Dal 1920 il teatro di Pirandello cominciò a conoscere il successo di pubblico. Del 1921 sono i Sei personaggi in cerca d’autore, che rivoluzionavano radicalmente il linguaggio drammatico, suscitando dapprima reazioni furibonde negli spettatori, ma andando poi incontro ad un successo trionfale, anche all’estero. I drammi pirandelliani nel corso degli anni Venti e Trenta furono conosciuti e rappresentati in tutto mondo. La condizione dello scrittore ne fu profondamente modificata: abbandonò vita sedentaria e piccolo borghese del professore, lasciò nel 1922 la cattedra universitaria e si dedicò interamente al teatro, seguendo le compagnie nelle loro tournées in Europa e in America, vivendo direttamente la vita della scena e seguendo gli allestimenti dei suoi testi. Dal 1925 assunse la direzione del Teatro d’Arte a Roma, mettendo in scena spettacoli tratti da opere proprie ma anche di altri autori. Si legò sentimentalmente, ma in modo platonico, ad una giovane attrice della compagnia, Marta Abba, per la quale scrisse vari drammi. L’esperienza del Teatro d’Arte fu resa possibile anche dal finanziamento dello Stato. Pirandello, nel 1924, subito dopo il delitto Matteotti, si era iscritto al partito fascista, e questo gli servì per ottenere appoggi da parte del regime. La sua adesione al fascismo ebbe però caratteri ambigui e difficilmente definibili. Da un lato il suo conservatorismo politico e sociale lo spingeva a vedere nel fascismo una garanzia di ordine; dall’altro, invece, il suo spirito antiborghese induceva a scoprirvi l’affermazione di una genuina energia vitale che spazzava le forme fasulle e soffocanti della vita sociale dell’Italia postunitaria. Ben presto però dovette rendersi conto, col suo acuto senso critico, del carattere di vuota esteriorità del regime, della retorica pomposa dei suoi rituali ufficiali, e, pur evitando ogni forma di rottura o anche solo di dissenso (nel 1929 accettò ancora la nomina all’Accademia d’Italia), accentuò il suo distacco, che celava un sottile disprezzo. D’altronde la critica corrosiva delle istituzioni sociali e delle maschere da esse imposte, che era propria della visione pirandelliana, non poteva certo risparmiare il regime, che della falsità del meccanismo sociale era un esempio macroscopico.

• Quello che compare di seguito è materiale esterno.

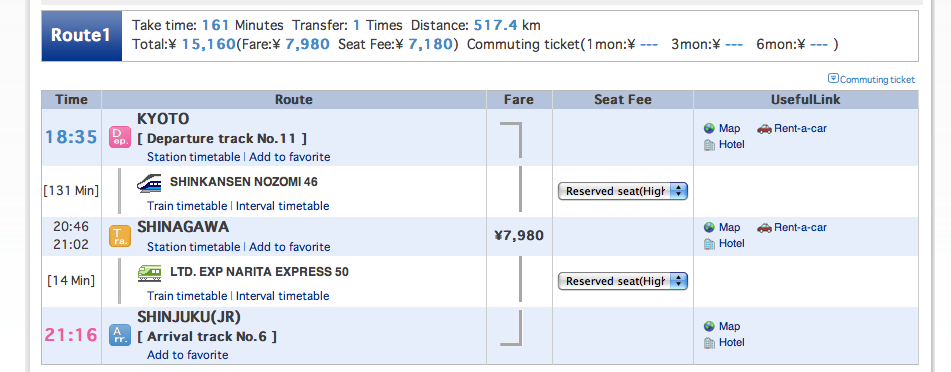The width and height of the screenshot is (951, 372).
Task: Add Kyoto to favorite
Action: pos(290,157)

Negli ultimi anni lo scrittore seguì particolarmente la pubblicazione organica delle sue opere, in numerosi volumi: le Novelle per un anno, che raccoglievano la sua produzione novellistica, e le Maschere nude, in cui venivano sistemati i testi drammatici. Nel 1934 gli venne assegnato il Premio Nobel per la letteratura, a consacrazione della sua fama mondiale. Era attento anche al cinema, pur essendo consapevole del pericolo che questa nuova forma di spettacolo costituiva per il teatro, e seguiva da vicino gli adattamenti cinematografici delle sue opere. Mentre negli stabilimenti di Cinecittà a Roma assisteva alle riprese di un film tratto dal suo romanzo II fu Mattia Pascal, si ammalò di polmonite e morì il 10 dicembre 1936, lasciando incompiuto il suo ultimo capolavoro teatrale, I giganti della montagna, in cui culminava una nuova fase della sua produzione drammatica, quella dei miti. Nelle sue ultime volontà aveva lasciato disposizioni per il funerale: “Carro d’infima classe, quello dei poveri. Nudo. E nessuno m’accompagni, né parenti né amici. Il carro, il cavallo, il cocchiere e basta”. E così fu fatto. Nel venticinquesimo anniversario della morte le sue ceneri furono tumulate nella villa de “Il Caos” (1961).